Fixing const arrays
Mehrdad
wfunction at hotmail.com
Sun Dec 11 03:16:33 PST 2011
On 12/11/2011 2:56 AM, David Nadlinger wrote:
> On 12/11/11 10:04 AM, Mehrdad wrote:
>> On 12/11/2011 12:57 AM, Andrei Alexandrescu wrote:
>>> I think you should write:
>>>
>>> auto copy = this.save;
>>
>> Ah good point, I forgot about that. Idk then.
>> (You forgot the parentheses though. :P)
>
> No, it's correct like that, save() is a @property.
>
> Even though I recently updated Phobos to compile with -property
> enabled, I agree with Andrei here that in many cases there will be no
> perfect consensus whether a given member should be a @property or not,
> thus potentially adding an extra source of complexity, or rather
> annoyance.
>
> David
Whoa what?! I didn't know save() is a @property.

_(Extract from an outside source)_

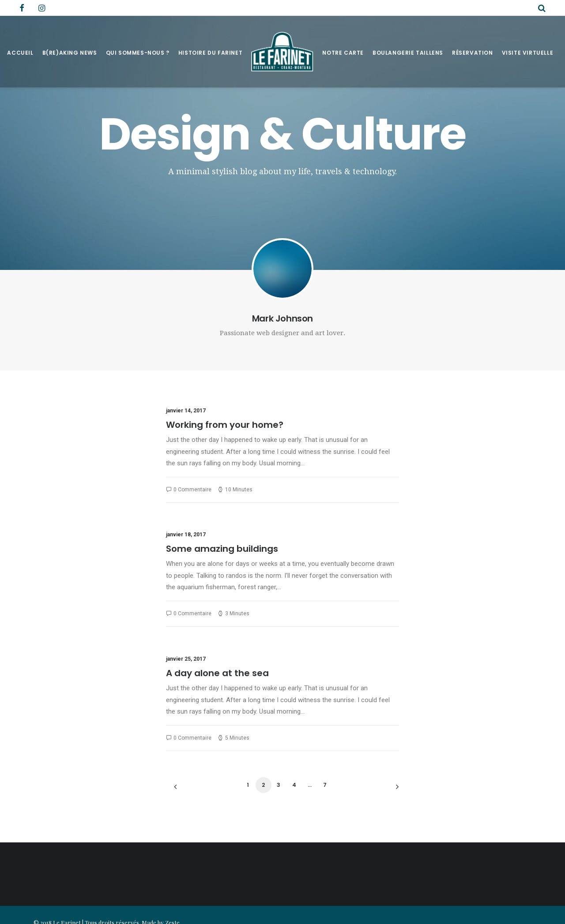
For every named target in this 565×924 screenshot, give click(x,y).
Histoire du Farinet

In that case I stand
corrected. :-)
Nevertheless, I think that makes no sense. :P If something isn't a
"property" of something else, it shouldn't be marked as such.
But there are more reasons than that...
I have found Microsoft's guidelines for C# to be great for general usage
of the word @property:
http://msdn.microsoft.com/en-us/library/ms182181.aspx
Specifically:
"Properties should behave as if they are fields; if the method cannot,
it should not be changed to a property.
Methods are better than properties in the following situations:
- Calling the method two times in succession creates different results.
- The method performs a time-consuming operation. The method is
perceivably slower than the time that is required to set or get the
value of a field."
Since both of these can be true for all but the most trivial kinds of
ranges (e.g. file-system-related enumerators/ranges would very likely
need to re-open a handle to a directory in order to traverse it, which
is both relatively time-consuming AND returns a different result every
time, and could even unexpectedly fail due to permission/connectivity
issues), I don't think it makes sense for save() to be a @property.